Declining Prospects Yield Disappearing Dividends
In response to the financial contraction, the majority of REITs have cut or eliminated their dividends. A number have also seen fit to pay the dividends in kind with shares as opposed to actual cash generated from operating income. We fear that this trend may continue to undermine the historic appeal of REITs which include low volatility, low correlation to the S&P and attractive dividend income potential. Other major REIT markets around the world, including Australia and New Zealand, Singapore, Japan, France and the U.K. did not provide strong returns during the period as the global trend of declining commercial property rent will continue to impact most cities and countries over the next one to two years. Thus, valuations and dividend payment prospects have become less certain.
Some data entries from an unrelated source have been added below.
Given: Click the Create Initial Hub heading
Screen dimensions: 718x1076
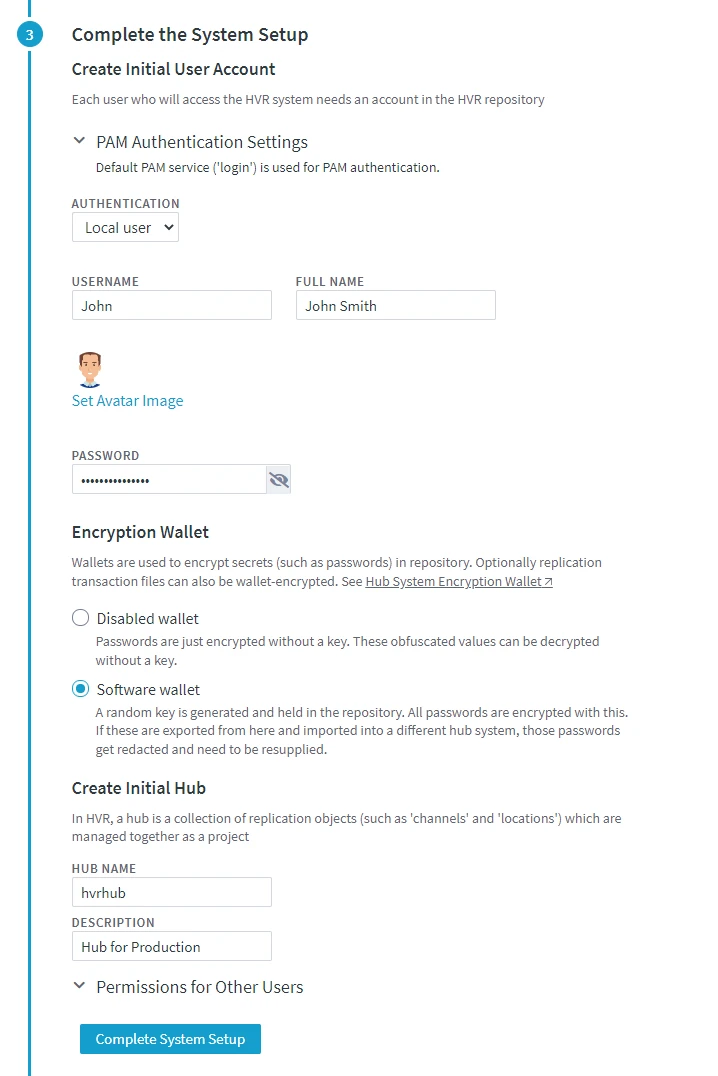Looking at the screenshot, I should click(138, 788).
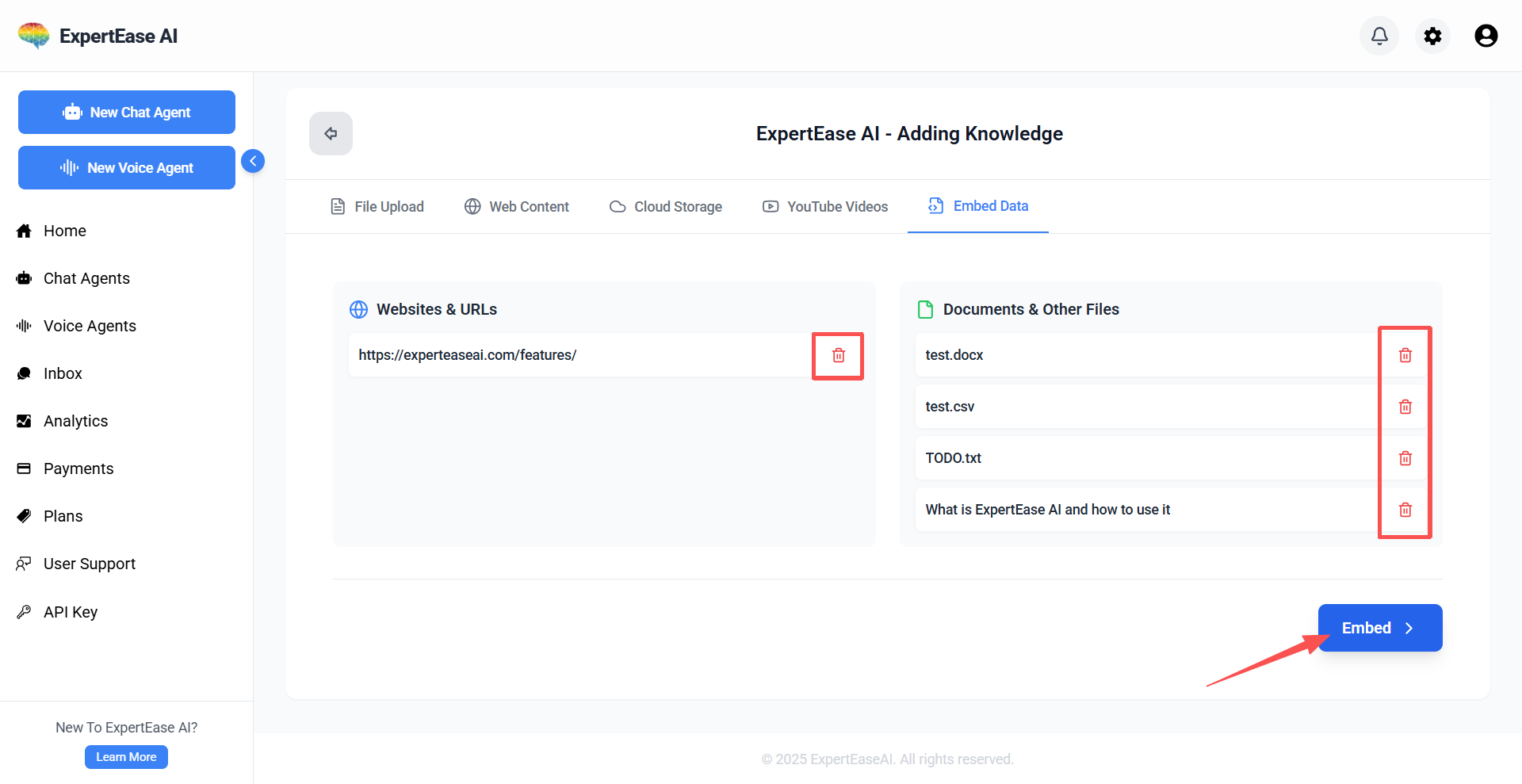Delete the experteaseai.com features URL
The height and width of the screenshot is (784, 1522).
(x=838, y=355)

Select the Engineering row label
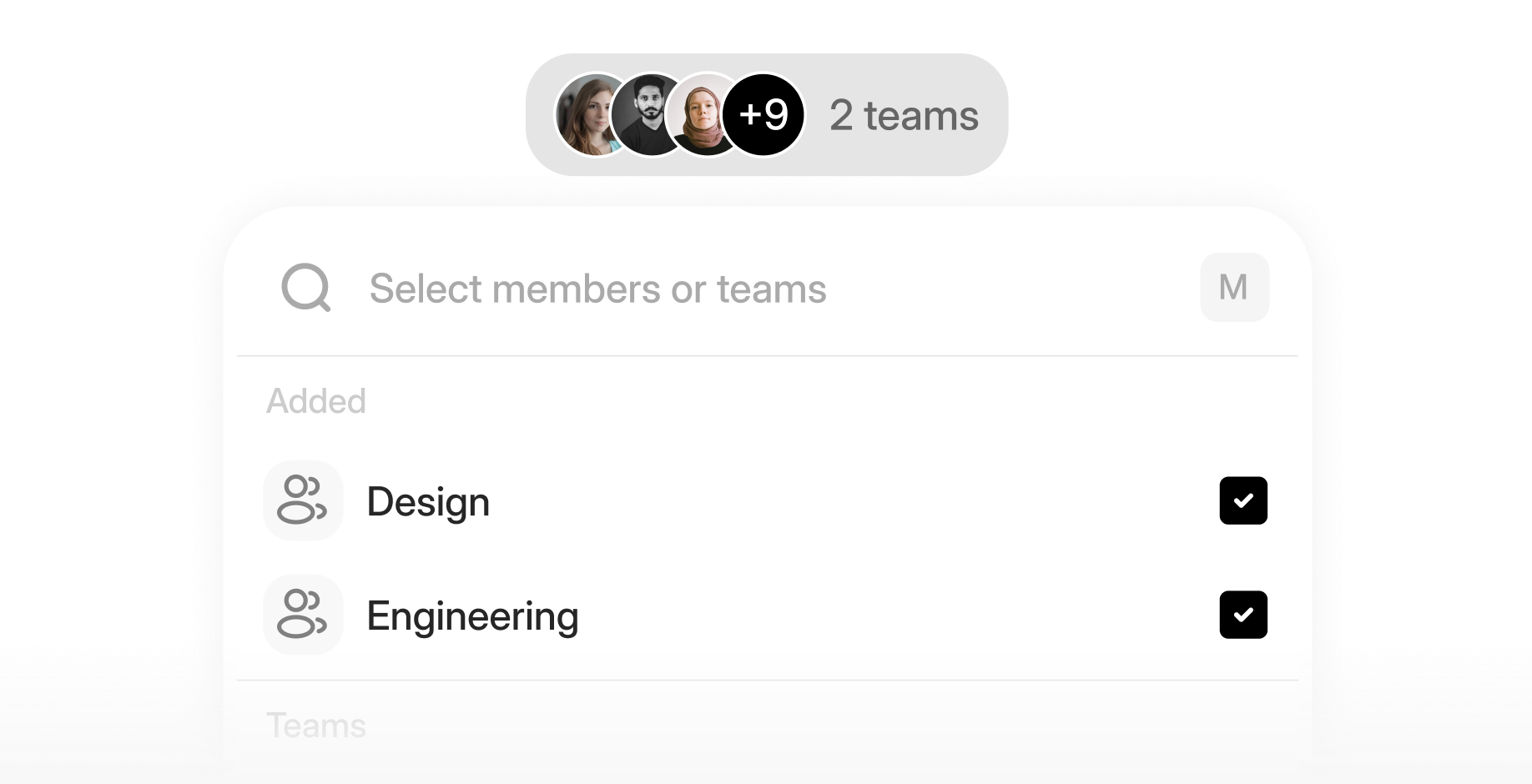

Even though the Fund’s U.S. exposure was fortuitously expanded during depressed periods from November through April, we believe the recapitalization phase has led many companies to trade security of their future at the cost of massive dilution to existing shareholders. Unfortunately, the prospect for rental growth in offices, shopping malls, apartments or even industrial properties will be pressured over the next two to three years. Thus, the strong returns established for U.S. REITs during March and April and subsequent periods may prove difficult to follow up, even though a number of equity REITs hope to emerge as consolidators of distressed properties over the next few years.
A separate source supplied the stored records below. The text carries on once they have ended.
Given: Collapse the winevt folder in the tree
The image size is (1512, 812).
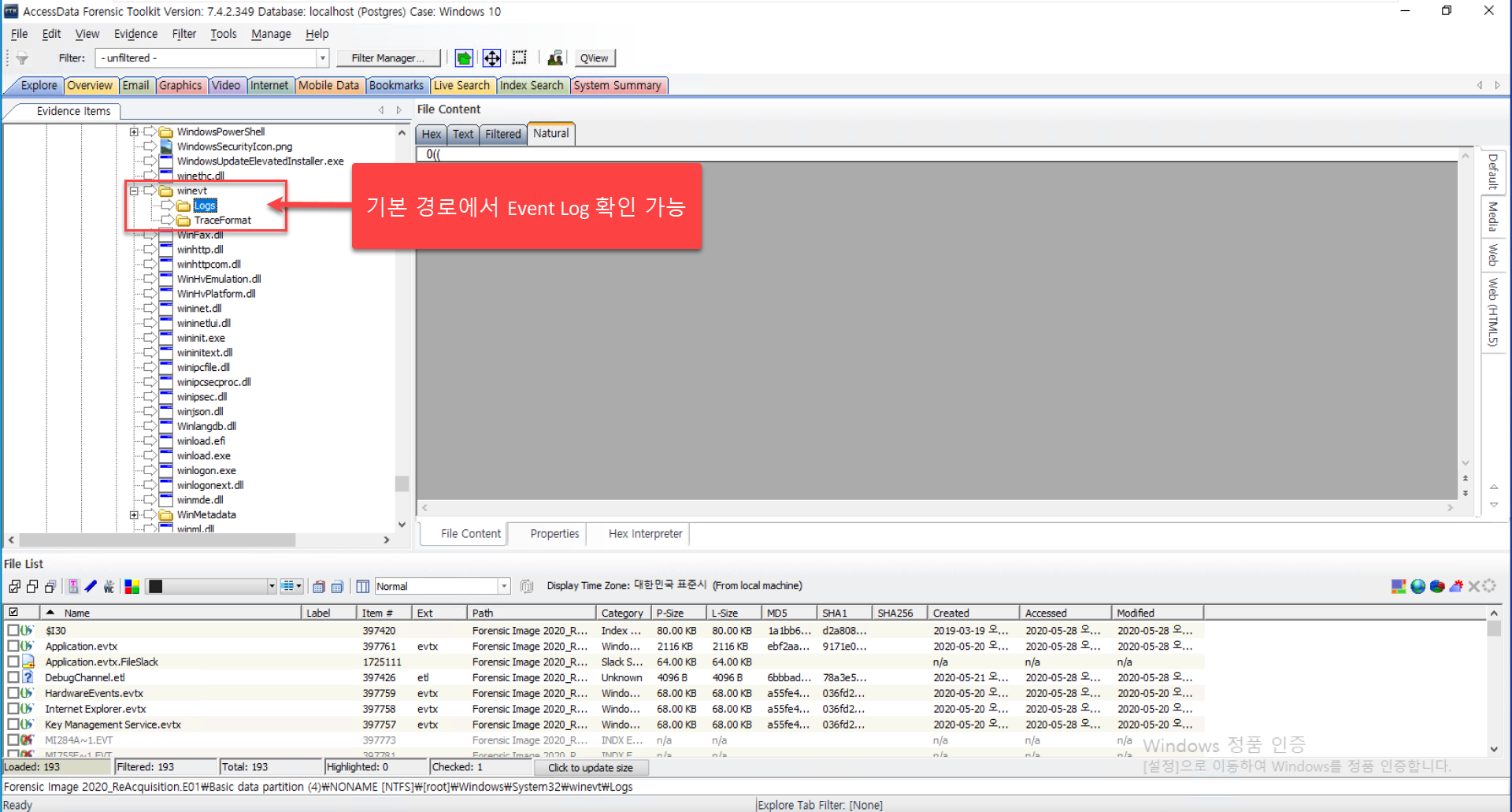Looking at the screenshot, I should (134, 191).
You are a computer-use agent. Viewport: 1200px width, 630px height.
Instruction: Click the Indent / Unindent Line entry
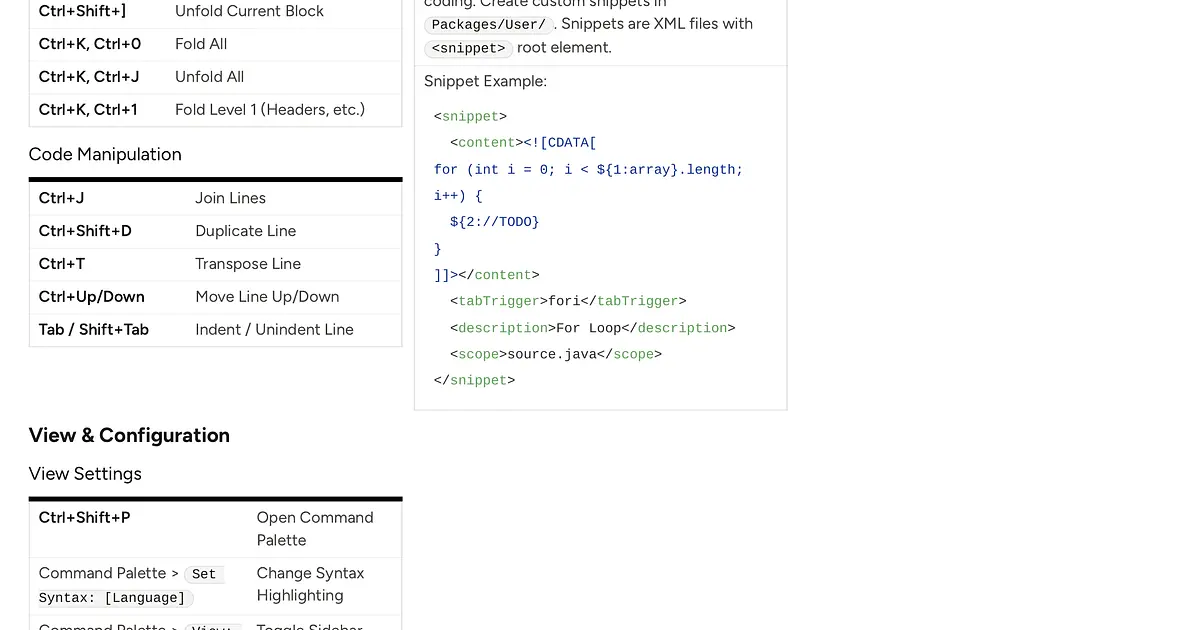coord(215,329)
Growth Emerges In A Few Markets
The notable exceptions to these cautious times have been the so-called emerging markets, which we believe were dramatically oversold last fall. For example, AWP enjoyed very strong returns from commercial property companies in Brazil, such as Cyrela Commercial Properties (+72.78%), Iguatemi Shopping Centers (+61.91%) and Multiplan, the country’s largest high-end mall owner (+54.78%). Residential developers in Brazil also performed very strongly during this period. China dramatically stimulated its economy utilizing its strong financial position to reduce interest rates and encourage consumption. Cheap valuations and government stimulus encouraged us to significantly expand AWP’s exposure to both residential and commercial property stocks in China., from a depressed 1.3% to 6.4% of the Fund. As the Fund expanded the breadth and depth of its China exposure, we also enjoyed significant returns on its holdings in Sino Ocean Land (+188.0%), Hopson Development (+141.0%) and CC Land (up over +88.5%).
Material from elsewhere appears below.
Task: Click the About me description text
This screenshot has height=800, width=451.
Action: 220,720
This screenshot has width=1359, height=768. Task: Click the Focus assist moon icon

The Fund’s exposure to India has remained more modest at 2.1% (including participation notes). We had favorable performance from the Indiabulls Investment Trust which gained 64.56% after very poor returns in 2008, and Unitech Corporate Parks which gained 51.0% above depressed levels. The large retail developer, Phoenix Mills, produced an impressive 113.0% return during this period. Subsequent to the end of the fiscal semi-annual period, we visited India just before the conclusion of month long elections. We are now better positioned to appreciate the potential impact of a strong electoral mandate awarded to the Congress Party in May. The 17% market surge subsequent to the election reflects the promise of a sustained strategic investment focus from stable longer term governance.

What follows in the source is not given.